STATED PROBLEM | Express the part of the records that opens with the line containing "Given: Favorite the LEEONA - Do I track" and closes with the line containing "Looking at the screenshot, I should pos(660,454)." as a JSON list of strings, one string per line. Skip blank lines and leave the pictures out.

EXERCISE MATERIAL |
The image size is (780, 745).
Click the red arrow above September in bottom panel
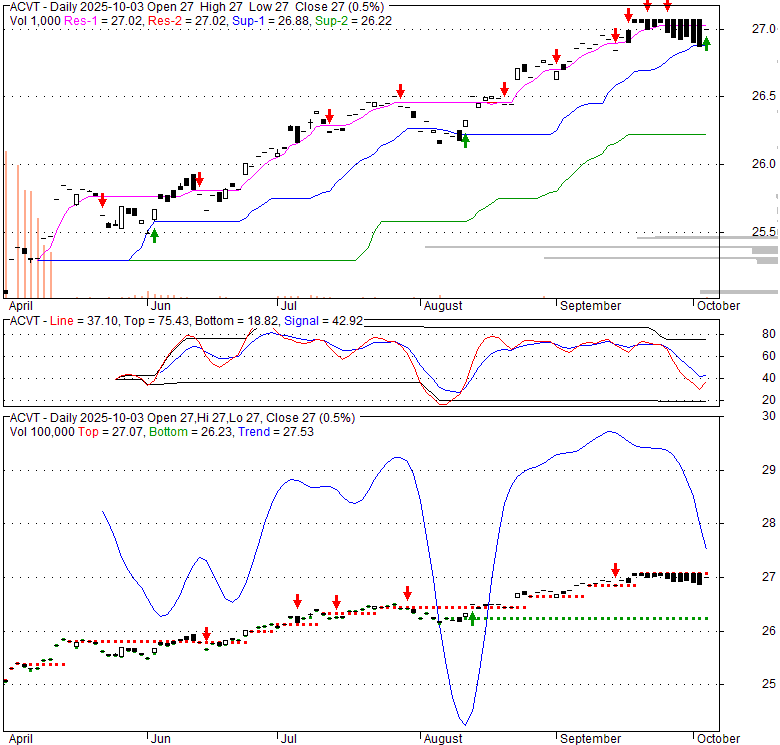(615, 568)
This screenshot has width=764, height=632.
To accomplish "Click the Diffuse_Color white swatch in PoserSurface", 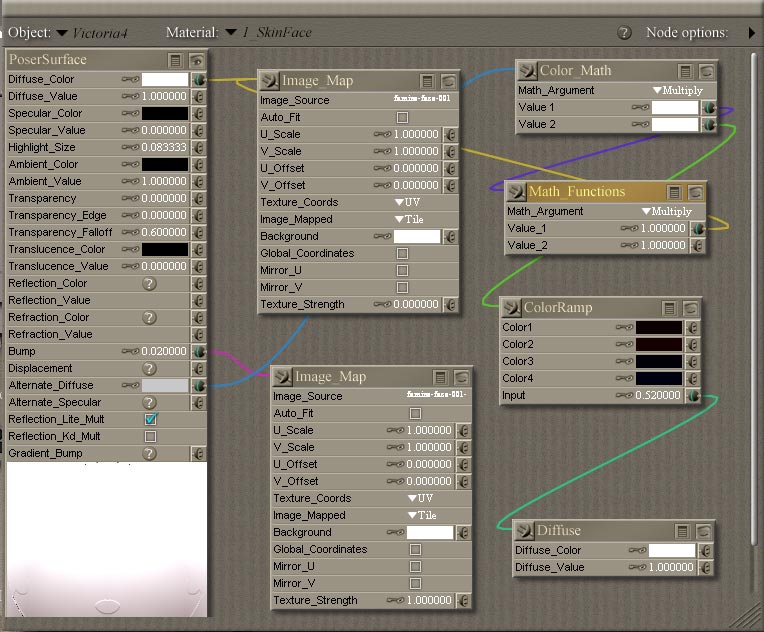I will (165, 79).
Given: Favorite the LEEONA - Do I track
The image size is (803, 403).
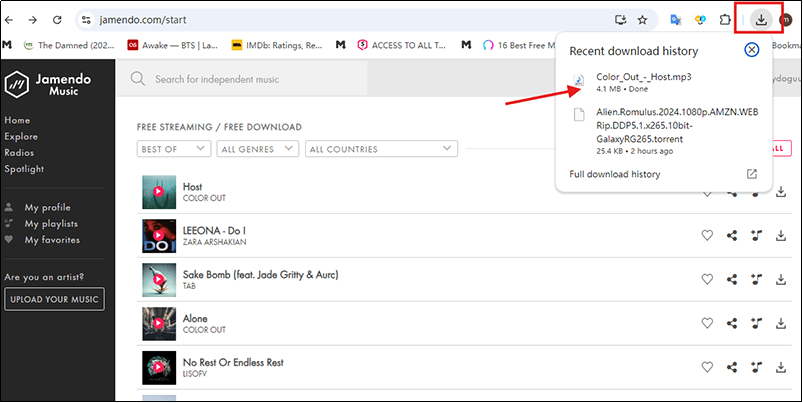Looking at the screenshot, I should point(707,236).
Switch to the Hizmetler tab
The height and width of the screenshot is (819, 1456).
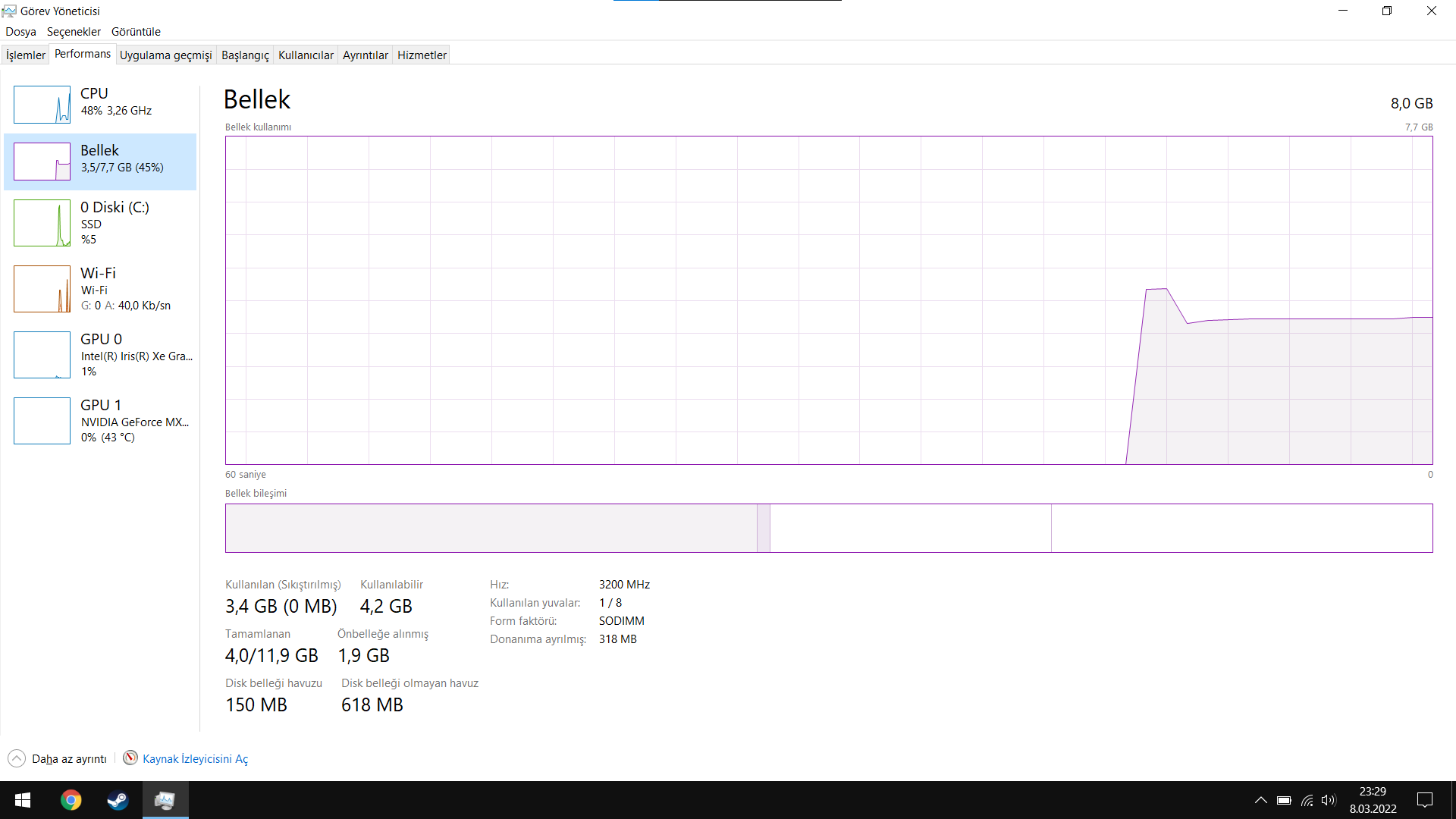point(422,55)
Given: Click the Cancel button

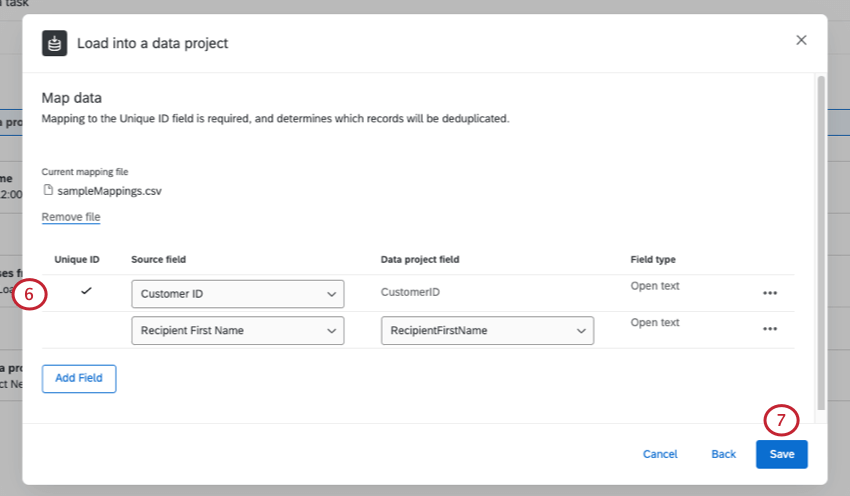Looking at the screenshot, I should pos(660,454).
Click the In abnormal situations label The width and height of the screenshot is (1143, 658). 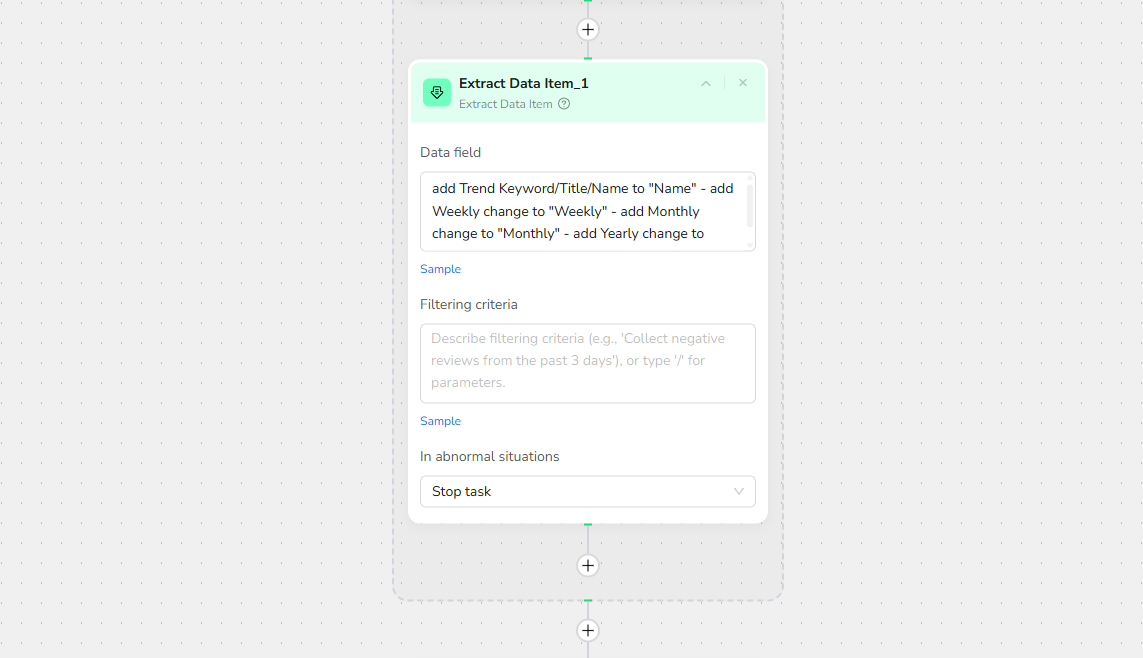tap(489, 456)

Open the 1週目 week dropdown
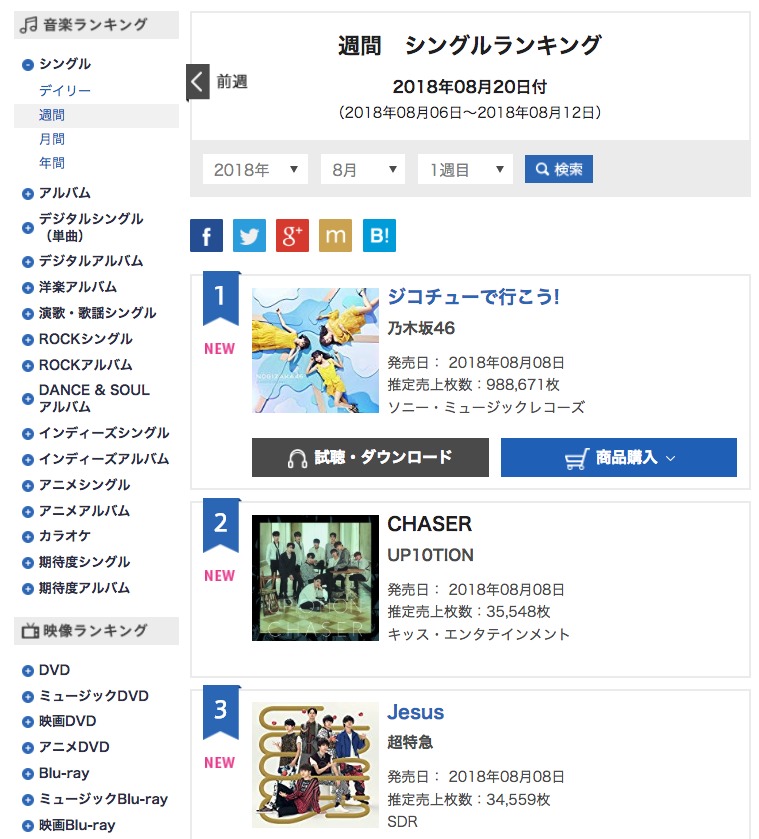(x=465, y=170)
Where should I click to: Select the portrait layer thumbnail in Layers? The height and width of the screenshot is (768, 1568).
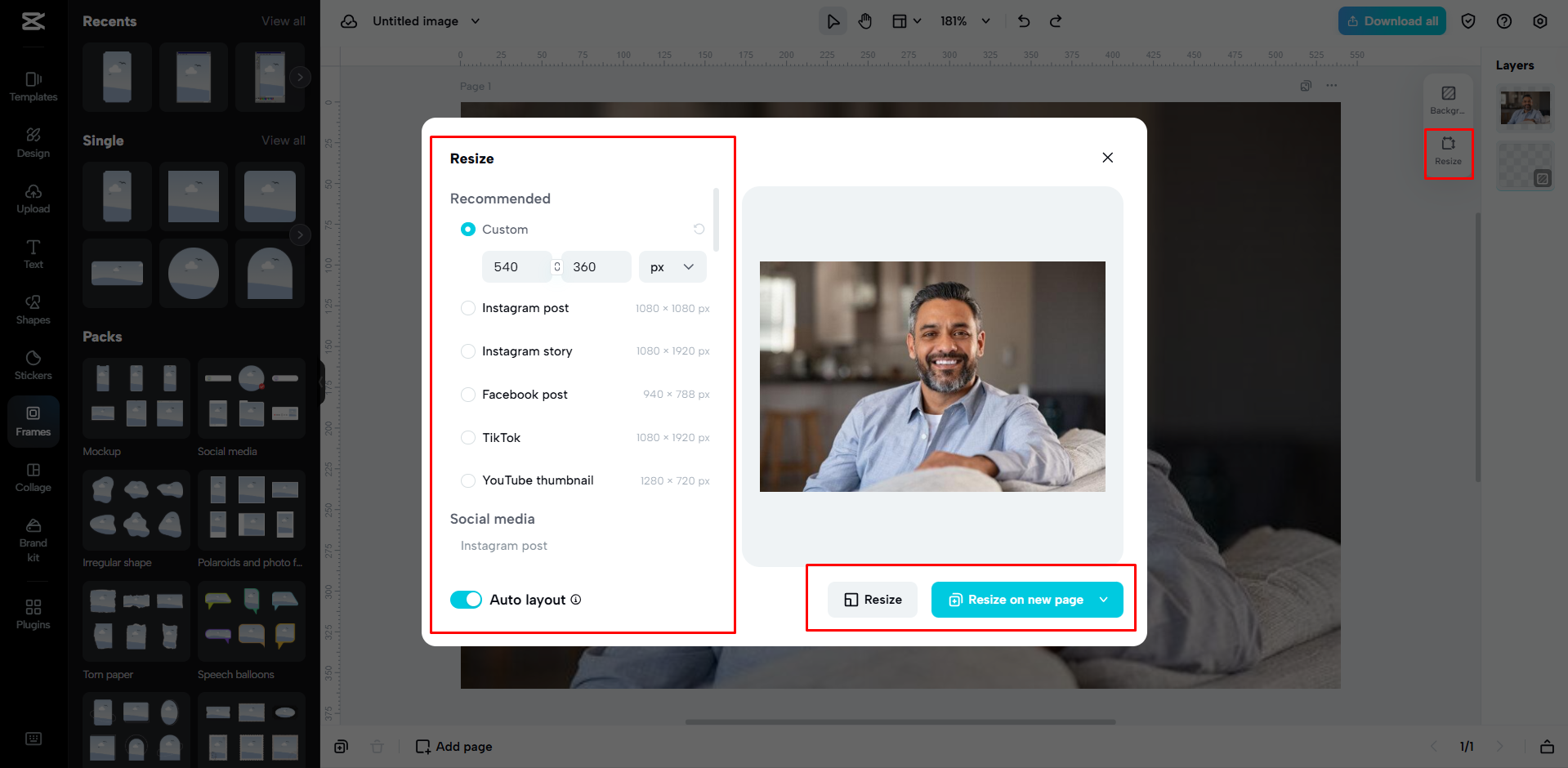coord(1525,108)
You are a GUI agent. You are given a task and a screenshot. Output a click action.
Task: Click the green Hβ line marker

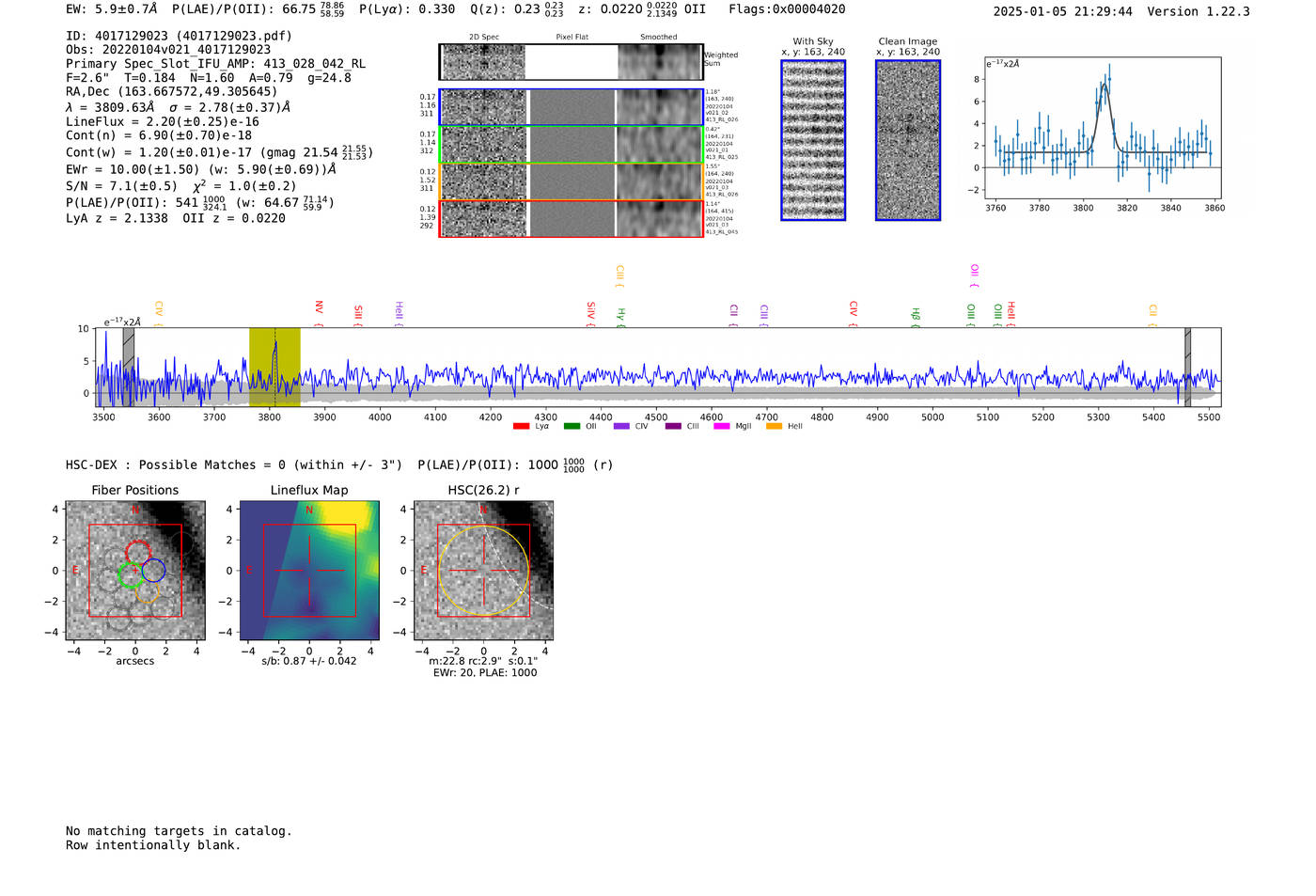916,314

FINISHED ANSWER |
[
  "Given: Favorite the LEEONA - Do I track",
  "The image size is (803, 403).",
  "Looking at the screenshot, I should point(707,236).",
  "Switch to the Hizmetler tab",
  "The height and width of the screenshot is (819, 1456).",
  "point(422,55)",
  "Given: Click the Cancel button",
  "Looking at the screenshot, I should pos(660,454)."
]